| Records for this task |
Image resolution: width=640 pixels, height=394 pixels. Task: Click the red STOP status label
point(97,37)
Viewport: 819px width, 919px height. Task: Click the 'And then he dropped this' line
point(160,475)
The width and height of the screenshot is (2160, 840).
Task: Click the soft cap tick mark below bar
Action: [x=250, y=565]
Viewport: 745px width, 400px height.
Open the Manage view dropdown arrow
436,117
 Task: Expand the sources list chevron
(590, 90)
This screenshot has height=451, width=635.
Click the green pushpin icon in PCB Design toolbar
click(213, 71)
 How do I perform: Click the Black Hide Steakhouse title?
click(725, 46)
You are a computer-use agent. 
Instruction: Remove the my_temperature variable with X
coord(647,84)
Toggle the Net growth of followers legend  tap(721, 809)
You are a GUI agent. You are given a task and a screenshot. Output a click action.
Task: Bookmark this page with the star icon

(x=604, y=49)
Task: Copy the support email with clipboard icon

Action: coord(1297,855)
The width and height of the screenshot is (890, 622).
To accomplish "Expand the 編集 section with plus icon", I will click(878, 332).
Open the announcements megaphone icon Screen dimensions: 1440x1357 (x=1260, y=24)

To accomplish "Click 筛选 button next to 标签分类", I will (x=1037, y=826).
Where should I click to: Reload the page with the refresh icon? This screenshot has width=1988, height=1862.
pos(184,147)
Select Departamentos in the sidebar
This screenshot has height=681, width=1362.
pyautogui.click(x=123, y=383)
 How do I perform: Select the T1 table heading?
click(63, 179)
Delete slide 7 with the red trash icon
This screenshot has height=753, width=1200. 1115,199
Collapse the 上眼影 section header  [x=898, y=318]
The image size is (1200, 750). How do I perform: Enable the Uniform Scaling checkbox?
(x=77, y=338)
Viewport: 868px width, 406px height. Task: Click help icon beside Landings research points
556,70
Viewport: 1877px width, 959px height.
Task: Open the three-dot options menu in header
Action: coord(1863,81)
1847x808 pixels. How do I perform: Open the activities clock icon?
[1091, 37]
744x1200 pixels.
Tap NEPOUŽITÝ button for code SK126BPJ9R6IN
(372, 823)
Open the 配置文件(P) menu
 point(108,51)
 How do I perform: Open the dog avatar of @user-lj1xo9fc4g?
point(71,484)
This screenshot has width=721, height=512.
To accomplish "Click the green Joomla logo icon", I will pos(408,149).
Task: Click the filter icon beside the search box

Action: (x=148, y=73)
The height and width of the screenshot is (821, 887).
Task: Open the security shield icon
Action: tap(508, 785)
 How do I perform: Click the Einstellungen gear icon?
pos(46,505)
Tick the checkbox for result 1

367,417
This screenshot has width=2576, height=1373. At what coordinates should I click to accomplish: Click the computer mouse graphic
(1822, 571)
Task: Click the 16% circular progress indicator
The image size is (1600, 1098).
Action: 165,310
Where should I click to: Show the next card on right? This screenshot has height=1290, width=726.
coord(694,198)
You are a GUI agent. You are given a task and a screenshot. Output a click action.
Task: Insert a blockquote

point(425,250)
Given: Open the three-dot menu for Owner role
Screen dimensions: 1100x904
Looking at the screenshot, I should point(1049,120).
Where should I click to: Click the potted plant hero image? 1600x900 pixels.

| Task prompt |
Format every line of the records above as a Markdown table with the columns Row and Line, numbering the rows in order and skipping blank lines.

| Answer to this problem |
| Row | Line |
|---|---|
| 1 | Image resolution: width=640 pixels, height=394 pixels. Task: Click the red STOP status label |
| 2 | point(97,37) |
| 3 | Viewport: 819px width, 919px height. Task: Click the 'And then he dropped this' line |
| 4 | point(160,475) |
| 5 | The width and height of the screenshot is (2160, 840). |
| 6 | Task: Click the soft cap tick mark below bar |
| 7 | Action: [x=250, y=565] |
| 8 | Viewport: 745px width, 400px height. |
| 9 | Open the Manage view dropdown arrow |
| 10 | 436,117 |
| 11 |  Task: Expand the sources list chevron |
| 12 | (590, 90) |
| 13 | This screenshot has height=451, width=635. |
| 14 | Click the green pushpin icon in PCB Design toolbar |
| 15 | click(213, 71) |
| 16 |  How do I perform: Click the Black Hide Steakhouse title? |
| 17 | click(725, 46) |
| 18 | You are a computer-use agent.  |
| 19 | Instruction: Remove the my_temperature variable with X |
| 20 | coord(647,84) |
| 21 | Toggle the Net growth of followers legend  tap(721, 809) |
| 22 | You are a GUI agent. You are given a task and a screenshot. Output a click action. |
| 23 | Task: Bookmark this page with the star icon |
| 24 | (x=604, y=49) |
| 25 | Task: Copy the support email with clipboard icon |
| 26 | Action: coord(1297,855) |
| 27 | The width and height of the screenshot is (890, 622). |
| 28 | To accomplish "Expand the 編集 section with plus icon", I will click(878, 332). |
| 29 | Open the announcements megaphone icon Screen dimensions: 1440x1357 (x=1260, y=24) |
| 30 | To accomplish "Click 筛选 button next to 标签分类", I will (x=1037, y=826). |
| 31 | Where should I click to: Reload the page with the refresh icon? This screenshot has width=1988, height=1862. |
| 32 | pos(184,147) |
| 33 | Select Departamentos in the sidebar |
| 34 | This screenshot has height=681, width=1362. |
| 35 | pyautogui.click(x=123, y=383) |
| 36 |  How do I perform: Select the T1 table heading? |
| 37 | click(63, 179) |
| 38 | Delete slide 7 with the red trash icon |
| 39 | This screenshot has height=753, width=1200. 1115,199 |
| 40 | Collapse the 上眼影 section header  [x=898, y=318] |
| 41 | The image size is (1200, 750). How do I perform: Enable the Uniform Scaling checkbox? |
| 42 | (x=77, y=338) |
| 43 | Viewport: 868px width, 406px height. Task: Click help icon beside Landings research points |
| 44 | 556,70 |
| 45 | Viewport: 1877px width, 959px height. |
| 46 | Task: Open the three-dot options menu in header |
| 47 | Action: coord(1863,81) |
| 48 | 1847x808 pixels. How do I perform: Open the activities clock icon? |
| 49 | [1091, 37] |
| 50 | 744x1200 pixels. |
| 51 | Tap NEPOUŽITÝ button for code SK126BPJ9R6IN |
| 52 | (372, 823) |
| 53 | Open the 配置文件(P) menu |
| 54 |  point(108,51) |
| 55 |  How do I perform: Open the dog avatar of @user-lj1xo9fc4g? |
| 56 | point(71,484) |
| 57 | This screenshot has width=721, height=512. |
| 58 | To accomplish "Click the green Joomla logo icon", I will pos(408,149). |
| 59 | Task: Click the filter icon beside the search box |
| 60 | Action: (x=148, y=73) |
| 61 | The height and width of the screenshot is (821, 887). |
| 62 | Task: Open the security shield icon |
| 63 | Action: tap(508, 785) |
| 64 |  How do I perform: Click the Einstellungen gear icon? |
| 65 | pos(46,505) |
| 66 | Tick the checkbox for result 1 |
| 67 | 367,417 |
| 68 | This screenshot has width=2576, height=1373. At what coordinates should I click to accomplish: Click the computer mouse graphic |
| 69 | (1822, 571) |
| 70 | Task: Click the 16% circular progress indicator |
| 71 | The image size is (1600, 1098). |
| 72 | Action: 165,310 |
| 73 | Where should I click to: Show the next card on right? This screenshot has height=1290, width=726. |
| 74 | coord(694,198) |
| 75 | You are a GUI agent. You are given a task and a screenshot. Output a click action. |
| 76 | Task: Insert a blockquote |
| 77 | point(425,250) |
| 78 | Given: Open the three-dot menu for Owner role |
| 79 | Screen dimensions: 1100x904 |
| 80 | Looking at the screenshot, I should point(1049,120). |
| 81 | Where should I click to: Click the potted plant hero image? 1600x900 pixels. |